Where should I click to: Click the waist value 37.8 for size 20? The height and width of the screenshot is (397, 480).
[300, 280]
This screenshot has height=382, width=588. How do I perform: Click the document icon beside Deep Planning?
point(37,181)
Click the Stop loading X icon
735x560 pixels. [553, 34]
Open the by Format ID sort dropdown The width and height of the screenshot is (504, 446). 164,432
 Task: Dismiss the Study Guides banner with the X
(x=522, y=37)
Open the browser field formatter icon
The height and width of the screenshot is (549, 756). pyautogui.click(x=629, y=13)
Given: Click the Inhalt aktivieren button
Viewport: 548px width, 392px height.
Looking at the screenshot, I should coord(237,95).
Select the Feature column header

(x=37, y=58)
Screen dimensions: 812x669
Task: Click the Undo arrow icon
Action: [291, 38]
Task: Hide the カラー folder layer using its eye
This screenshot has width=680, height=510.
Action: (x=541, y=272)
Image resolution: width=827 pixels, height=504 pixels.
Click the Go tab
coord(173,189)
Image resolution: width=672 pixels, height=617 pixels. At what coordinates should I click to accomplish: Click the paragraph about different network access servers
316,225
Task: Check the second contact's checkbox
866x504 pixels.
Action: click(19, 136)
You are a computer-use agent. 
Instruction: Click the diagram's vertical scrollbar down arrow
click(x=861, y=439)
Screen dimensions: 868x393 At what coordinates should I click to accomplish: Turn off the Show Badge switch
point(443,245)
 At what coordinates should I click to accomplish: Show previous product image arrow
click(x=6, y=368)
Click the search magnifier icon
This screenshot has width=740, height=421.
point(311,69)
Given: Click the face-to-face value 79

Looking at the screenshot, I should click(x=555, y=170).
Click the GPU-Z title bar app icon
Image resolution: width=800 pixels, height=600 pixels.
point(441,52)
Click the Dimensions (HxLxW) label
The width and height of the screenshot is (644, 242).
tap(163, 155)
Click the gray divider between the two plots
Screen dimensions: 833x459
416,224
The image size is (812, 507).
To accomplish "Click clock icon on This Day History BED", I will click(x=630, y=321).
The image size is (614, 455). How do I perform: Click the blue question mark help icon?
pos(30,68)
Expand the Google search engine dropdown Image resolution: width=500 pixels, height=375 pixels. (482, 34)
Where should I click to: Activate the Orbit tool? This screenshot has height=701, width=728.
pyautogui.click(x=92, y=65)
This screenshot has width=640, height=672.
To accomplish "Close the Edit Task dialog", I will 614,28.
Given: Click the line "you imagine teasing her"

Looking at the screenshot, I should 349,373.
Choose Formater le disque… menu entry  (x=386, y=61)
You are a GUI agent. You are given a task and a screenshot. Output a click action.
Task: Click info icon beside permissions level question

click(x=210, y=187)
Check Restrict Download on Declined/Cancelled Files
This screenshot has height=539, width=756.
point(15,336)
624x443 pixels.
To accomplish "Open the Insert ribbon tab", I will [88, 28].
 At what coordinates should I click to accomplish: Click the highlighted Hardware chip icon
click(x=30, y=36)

ASSIGNMENT
Could you retype every line of the data exactly?

TASK OUTPUT
Where should I click to: Click the waist value 37.8 for size 20? The height and width of the screenshot is (397, 480).
[300, 280]
This screenshot has height=382, width=588. How do I perform: Click the document icon beside Deep Planning?
point(37,181)
Click the Stop loading X icon
735x560 pixels. [553, 34]
Open the by Format ID sort dropdown The width and height of the screenshot is (504, 446). 164,432
 Task: Dismiss the Study Guides banner with the X
(x=522, y=37)
Open the browser field formatter icon
The height and width of the screenshot is (549, 756). pyautogui.click(x=629, y=13)
Given: Click the Inhalt aktivieren button
Viewport: 548px width, 392px height.
Looking at the screenshot, I should coord(237,95).
Select the Feature column header

(x=37, y=58)
Screen dimensions: 812x669
Task: Click the Undo arrow icon
Action: [291, 38]
Task: Hide the カラー folder layer using its eye
This screenshot has width=680, height=510.
Action: (x=541, y=272)
Image resolution: width=827 pixels, height=504 pixels.
Click the Go tab
coord(173,189)
Image resolution: width=672 pixels, height=617 pixels. At what coordinates should I click to accomplish: Click the paragraph about different network access servers
316,225
Task: Check the second contact's checkbox
866x504 pixels.
Action: click(19, 136)
You are a computer-use agent. 
Instruction: Click the diagram's vertical scrollbar down arrow
click(x=861, y=439)
Screen dimensions: 868x393 At what coordinates should I click to accomplish: Turn off the Show Badge switch
point(443,245)
 At what coordinates should I click to accomplish: Show previous product image arrow
click(x=6, y=368)
Click the search magnifier icon
This screenshot has width=740, height=421.
point(311,69)
Given: Click the face-to-face value 79

Looking at the screenshot, I should click(x=555, y=170).
Click the GPU-Z title bar app icon
Image resolution: width=800 pixels, height=600 pixels.
point(441,52)
Click the Dimensions (HxLxW) label
The width and height of the screenshot is (644, 242).
tap(163, 155)
Click the gray divider between the two plots
Screen dimensions: 833x459
416,224
The image size is (812, 507).
To accomplish "Click clock icon on This Day History BED", I will click(x=630, y=321).
The image size is (614, 455). How do I perform: Click the blue question mark help icon?
pos(30,68)
Expand the Google search engine dropdown Image resolution: width=500 pixels, height=375 pixels. (482, 34)
Where should I click to: Activate the Orbit tool? This screenshot has height=701, width=728.
pyautogui.click(x=92, y=65)
This screenshot has width=640, height=672.
To accomplish "Close the Edit Task dialog", I will 614,28.
Given: Click the line "you imagine teasing her"

Looking at the screenshot, I should 349,373.
Choose Formater le disque… menu entry  (x=386, y=61)
You are a GUI agent. You are given a task and a screenshot. Output a click action.
Task: Click info icon beside permissions level question

click(x=210, y=187)
Check Restrict Download on Declined/Cancelled Files
This screenshot has height=539, width=756.
point(15,336)
624x443 pixels.
To accomplish "Open the Insert ribbon tab", I will [88, 28].
 At what coordinates should I click to accomplish: Click the highlighted Hardware chip icon
click(x=30, y=36)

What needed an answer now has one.